Ces applications didactiques de travaux sur les langues présentent la norme linguistique comme un système clos, pré-construit et stable, dont seul l’expert (le linguiste ou l’enseignant) détient les clés. Les tenants de l’analyse contrastive souhaitent que l’apprenant « oublie » sa L1 pour mieux apprendre une L2. Véronique Castellotti évoque ce « mythe du tout L2 ». Cet extrait de son corpus d’enseignant est révélateur de la fiction qui circule parmi les enseignants :

‘On dit bêtement aux élèves : essayez de réfléchir en espagnol, essayez de ne pas traduire la phrase que vous avez dans votre tête en français, de la dire directement en espagnol…  (2001 : 69)’

Cette fiction réunit trois croyances : les bienfaits du bain de langue 2, l’aisance de spontanéité verbale pour un apprenant débutant, la capacité de l’apprenant à oublier la Langue 1, ou du moins, pourrait-on dire, à la déconnecter. De ces représentations découle également le conseil, encore fréquent, de ne pas faire étudier l’espagnol à des élèves qui ont déjà appris une autre langue romane tant que le premier apprentissage n’est pas suffisamment stabilisé.

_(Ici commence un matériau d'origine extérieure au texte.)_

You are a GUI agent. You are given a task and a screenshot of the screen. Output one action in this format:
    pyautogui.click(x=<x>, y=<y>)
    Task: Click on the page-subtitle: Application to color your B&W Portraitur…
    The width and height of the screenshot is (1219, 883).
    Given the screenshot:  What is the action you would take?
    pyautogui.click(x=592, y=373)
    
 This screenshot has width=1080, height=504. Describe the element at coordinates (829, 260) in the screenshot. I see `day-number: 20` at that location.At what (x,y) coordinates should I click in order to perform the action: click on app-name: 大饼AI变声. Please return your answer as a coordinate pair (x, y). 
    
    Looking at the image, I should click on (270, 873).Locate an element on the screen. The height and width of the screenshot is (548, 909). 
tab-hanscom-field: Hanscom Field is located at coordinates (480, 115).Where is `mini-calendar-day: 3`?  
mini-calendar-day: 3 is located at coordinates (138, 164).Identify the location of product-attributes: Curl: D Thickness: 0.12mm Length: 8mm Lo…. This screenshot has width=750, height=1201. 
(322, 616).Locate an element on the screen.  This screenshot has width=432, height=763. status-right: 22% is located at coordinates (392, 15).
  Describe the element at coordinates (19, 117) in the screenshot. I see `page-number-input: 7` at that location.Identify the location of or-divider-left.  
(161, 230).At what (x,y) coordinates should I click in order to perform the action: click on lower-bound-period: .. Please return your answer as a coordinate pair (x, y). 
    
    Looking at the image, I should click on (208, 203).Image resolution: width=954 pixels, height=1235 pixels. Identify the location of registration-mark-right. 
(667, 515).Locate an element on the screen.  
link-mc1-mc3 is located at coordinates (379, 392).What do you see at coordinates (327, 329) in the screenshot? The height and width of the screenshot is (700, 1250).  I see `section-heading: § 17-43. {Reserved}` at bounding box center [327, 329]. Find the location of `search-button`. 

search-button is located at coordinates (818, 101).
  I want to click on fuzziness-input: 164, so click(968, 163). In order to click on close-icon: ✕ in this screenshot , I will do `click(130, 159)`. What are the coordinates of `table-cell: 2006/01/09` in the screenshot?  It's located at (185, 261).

De même, les évaluations qui sont faites des locuteurs bilingues amènent à faire des prescriptions sur l’âge optimal pour apprendre une langue étrangère, qui pour l’essentiel insistent sur l’importance d’avoir stabilisé la formation de la personnalité et les apprentissages essentiels avant de prendre le risque d’introduire une seconde langue.

Dans la classe de langue, même lorsque pour favoriser la communication sont mises en place des activités en dyades ou en petits groupes, l’approche didactique est centrée « sur des processus cognitifs individuels » (Gajo & Mondada, 2000 : 17), et la raison souvent invoquée, là encore, est le risque possible de contamination, si l’apprenant vient à entendre les erreurs d’un autre élève.